Ce projet s'appuie sur une démarche collaborative menée conjointement par les élus, les équipes enseignantes et les enfants, avec l'accompagnement du CAUE 85. Ensemble, ils ont imaginé la "cour rêvée" — ou cour oasis — que les élèves et les enseignants souhaitent voir naître pour demain. C'est précisément sur la base de ce programme pédagogique et participatif que l'agence s'est appuyée pour initier notre étude. Ce programme s'articule autour de trois secteurs distincts : le parvis, situé à la jonction entre l'école et la route, ainsi que les deux cours (celle des élémentaires et celle des maternelles), qui sont intimement reliées par un escalier aménagé dans le talus. Le site l'école primaire Jacques Golly présente un atout majeur : la présence préexistante d'espaces verts et de trames arborées au sein même de la cour. Ce sont ces éléments naturels et structurants qui constituent le point d'appui privilégié pour concevoir la suite du projet.

Concepteurs

  • Histoire de Jardins

Commune

  • SAINT PHILBERT DE BOUAINE

Maître(s) d'ouvrage(s)

  • Mairie de Saint Philbert de Bouaine

Thèmes

  • Aménagement

Année de réalisation

2024

Surface(s)

Périmètre des cours environ 4 800m² (bâti compris)

Coûts

environ 100 000€ HT

Documents

L’esquisse du projet déploie des intentions fortes, organisées pas à pas depuis l’espace public jusqu’au cœur de l’école.

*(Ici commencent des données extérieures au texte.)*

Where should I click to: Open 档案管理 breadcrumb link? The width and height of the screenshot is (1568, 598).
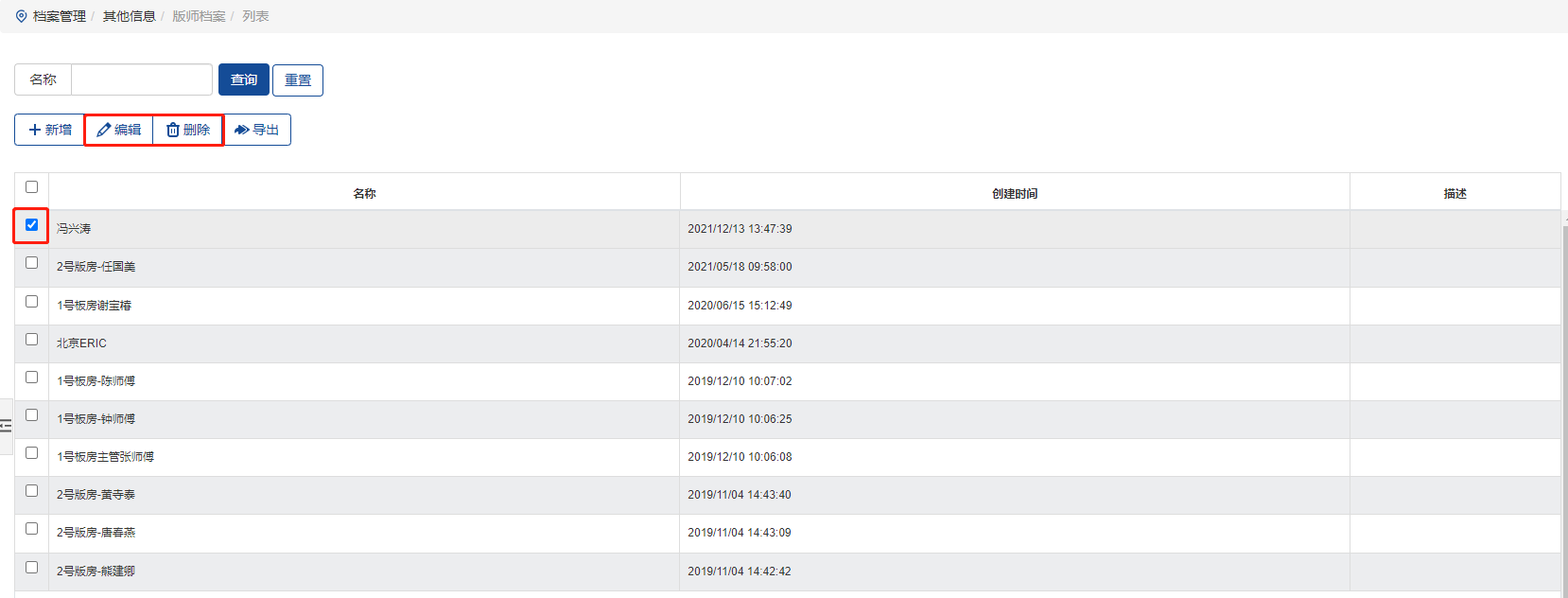(x=59, y=16)
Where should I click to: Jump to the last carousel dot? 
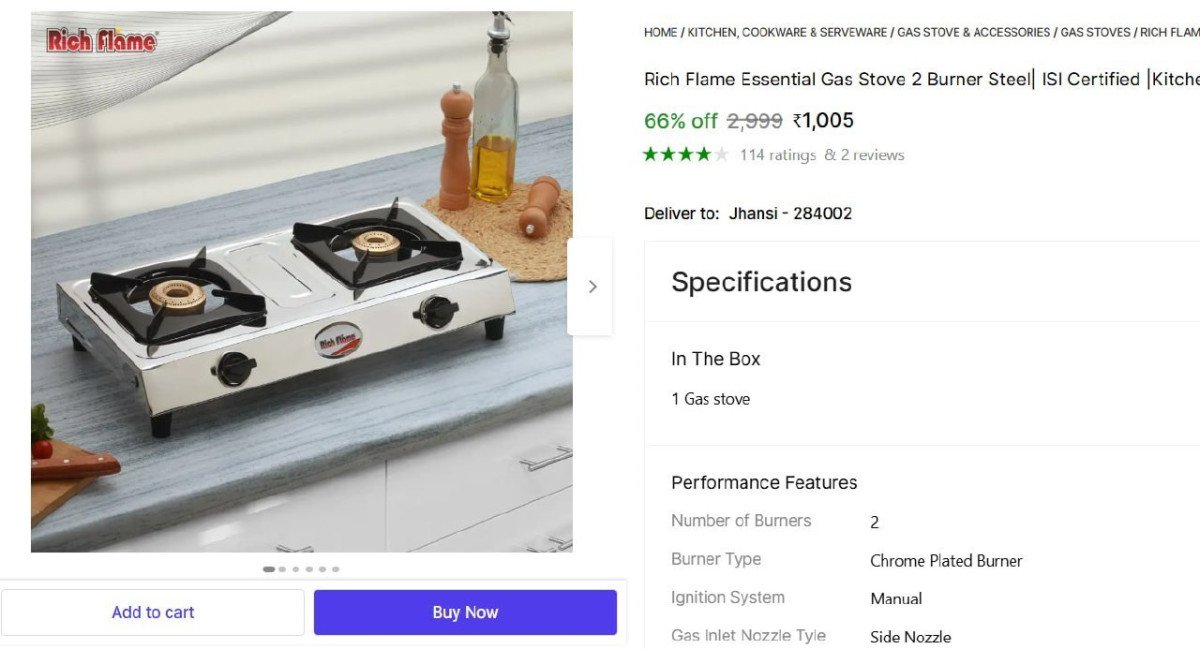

Tout d’abord, au niveau du parvis, l’intervention consiste à l’étirer sur la voirie pour créer un véritable espace d’accroche, tout en pacifiant la cohabitation entre les piétons, les cyclistes et les automobilistes. L’aménagement d’un îlot de fraîcheur central permet à la fois de sécuriser la sortie des enfants en les tenant à distance de la route et d’offrir une lecture visuelle résolument végétale dès l’entrée.

Une fois franchi le préau d’accueil dans la cour des élémentaires, le parcours s’articule autour de lignes souples. Des courbes végétalisées dessinent de nouveaux îlots de fraîcheur à la fois ludiques et écologiques. Ces espaces désimperméabilisés sont paillés avec des copeaux de bois et intègrent des éléments de jeux d’équilibre façonnés à partir de rondins et de traverses en bois. Pour pallier l’ancien enrobé et offrir un ombrage immédiat, des pergolas en châtaignier ont été installées.

Au fil de ces courbes, la déambulation guide naturellement les élèves vers l’arrière de la cour, où un grand talus végétalisé invite à s’élever vers la partie haute. Cette transition est mise en scène par un amphithéâtre réalisé en pierres de granit récupérées sur la commune, pensé comme un véritable lieu d’expression pour les enfants.

Enfin, en partie haute, une grande pergola généreuse abrite des tables et profite d’une vue imprenable sur le bas de la cour. Ce point de vue tisse un lien visuel délicat entre l’école, le cœur de bourg et l’église voisine, qui se dessine en perspective. Protégé par les pins et abrité sous cette structure, s’implante un véritable espace propice à la classe dehors.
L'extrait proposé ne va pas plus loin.